• [Data supplied]:

----------------

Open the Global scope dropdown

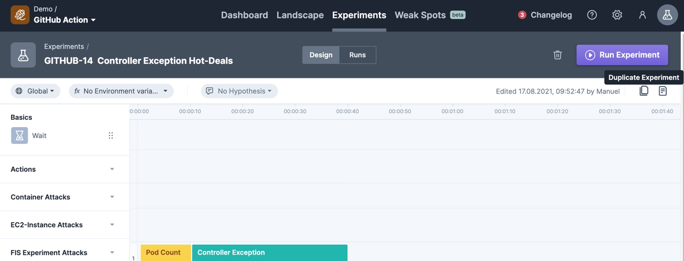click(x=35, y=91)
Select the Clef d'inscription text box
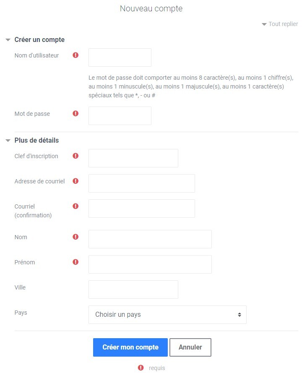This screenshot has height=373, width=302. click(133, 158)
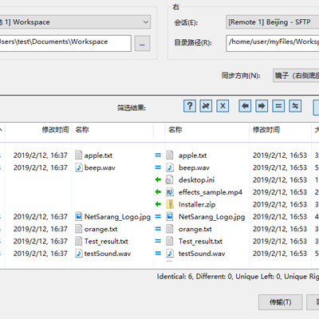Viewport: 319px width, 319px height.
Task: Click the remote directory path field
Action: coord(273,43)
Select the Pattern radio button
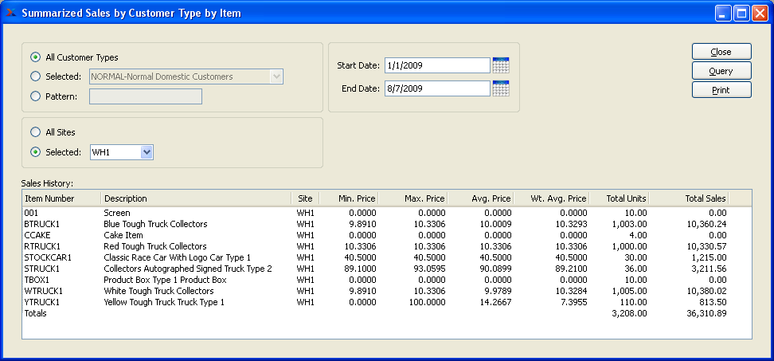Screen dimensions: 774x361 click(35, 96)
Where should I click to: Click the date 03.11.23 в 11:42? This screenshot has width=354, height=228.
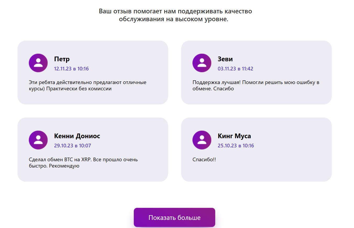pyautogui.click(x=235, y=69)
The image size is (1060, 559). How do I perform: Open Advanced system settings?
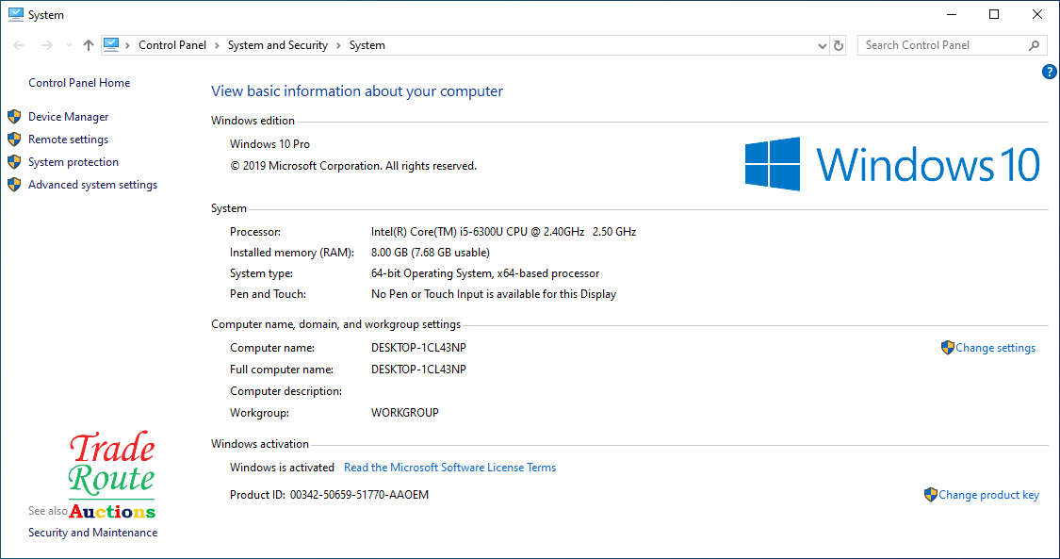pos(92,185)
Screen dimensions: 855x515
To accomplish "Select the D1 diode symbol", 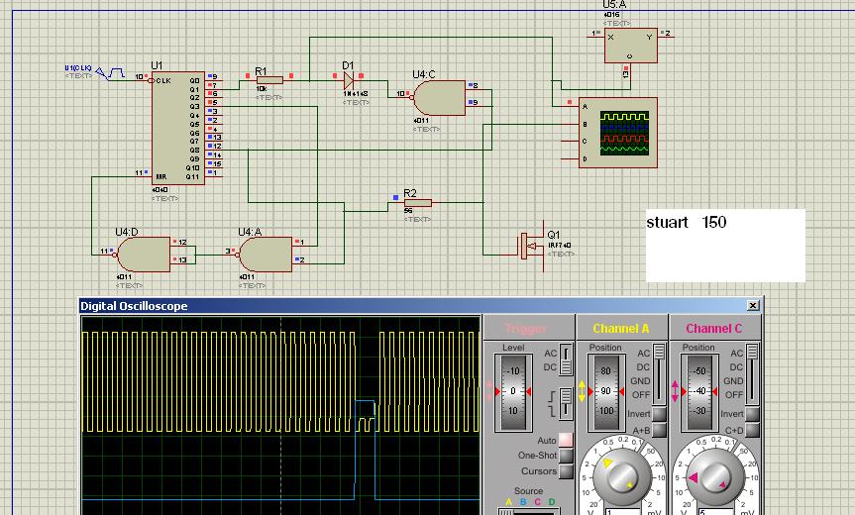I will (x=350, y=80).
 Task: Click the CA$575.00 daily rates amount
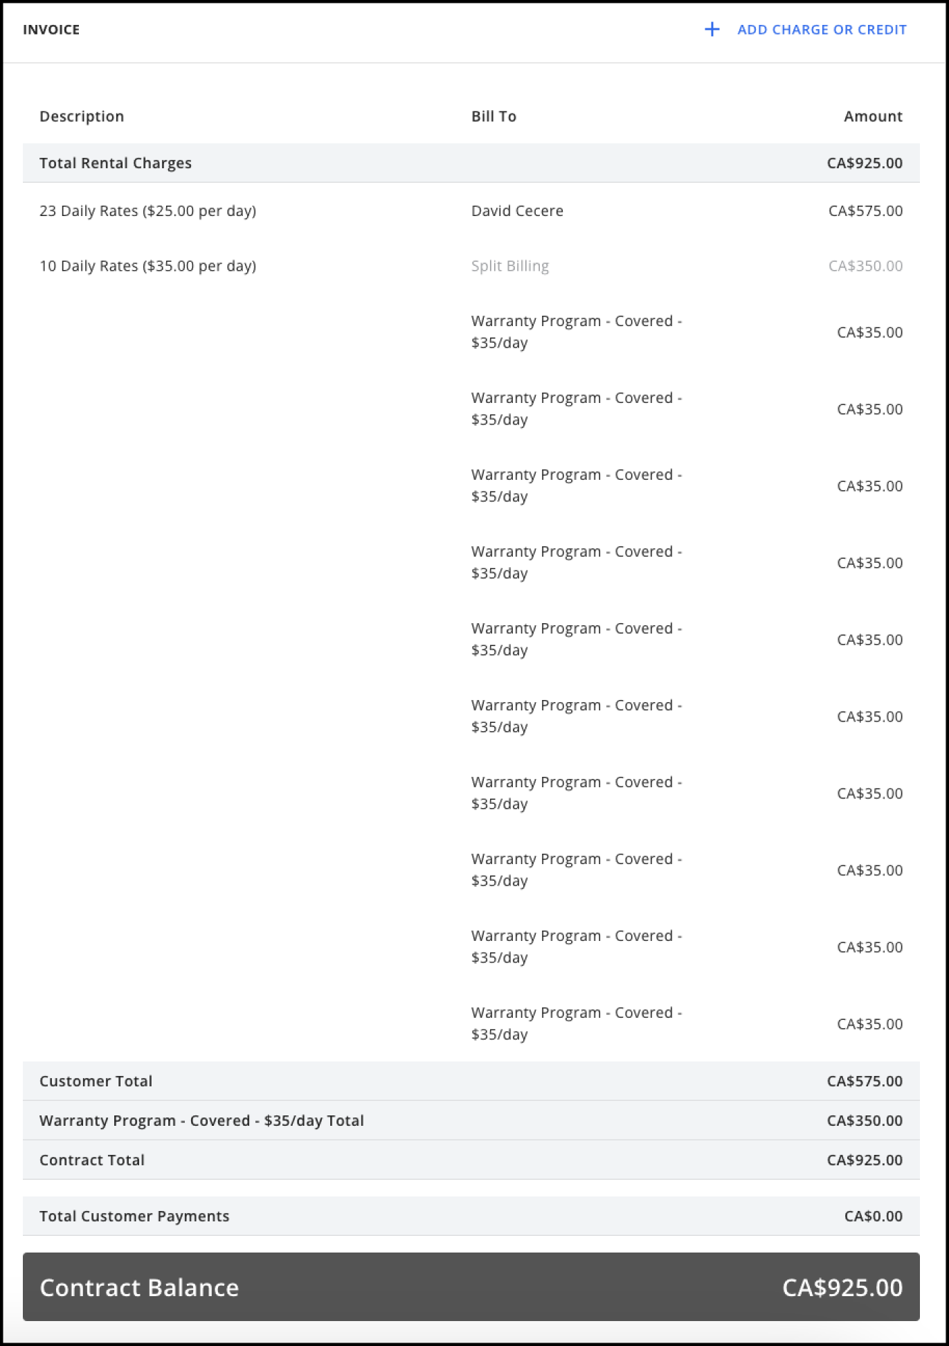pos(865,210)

----------------

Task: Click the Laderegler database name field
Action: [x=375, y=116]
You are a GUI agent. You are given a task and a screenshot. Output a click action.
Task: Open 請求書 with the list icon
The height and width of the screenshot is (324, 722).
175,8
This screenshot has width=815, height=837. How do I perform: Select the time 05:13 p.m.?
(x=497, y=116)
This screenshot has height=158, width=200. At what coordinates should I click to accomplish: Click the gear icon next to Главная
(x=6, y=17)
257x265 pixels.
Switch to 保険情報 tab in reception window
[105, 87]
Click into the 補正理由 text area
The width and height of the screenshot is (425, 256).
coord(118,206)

----------------

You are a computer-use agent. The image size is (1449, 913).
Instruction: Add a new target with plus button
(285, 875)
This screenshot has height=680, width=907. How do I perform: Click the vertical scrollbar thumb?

----------------

• [Exercise objective]: Write out the material verbatim, starting at the line that contains "Click into the 補正理由 text area" and ending after the line that contains "coord(118,206)".

• [The result]:
Click into the 補正理由 text area
The width and height of the screenshot is (425, 256).
coord(118,206)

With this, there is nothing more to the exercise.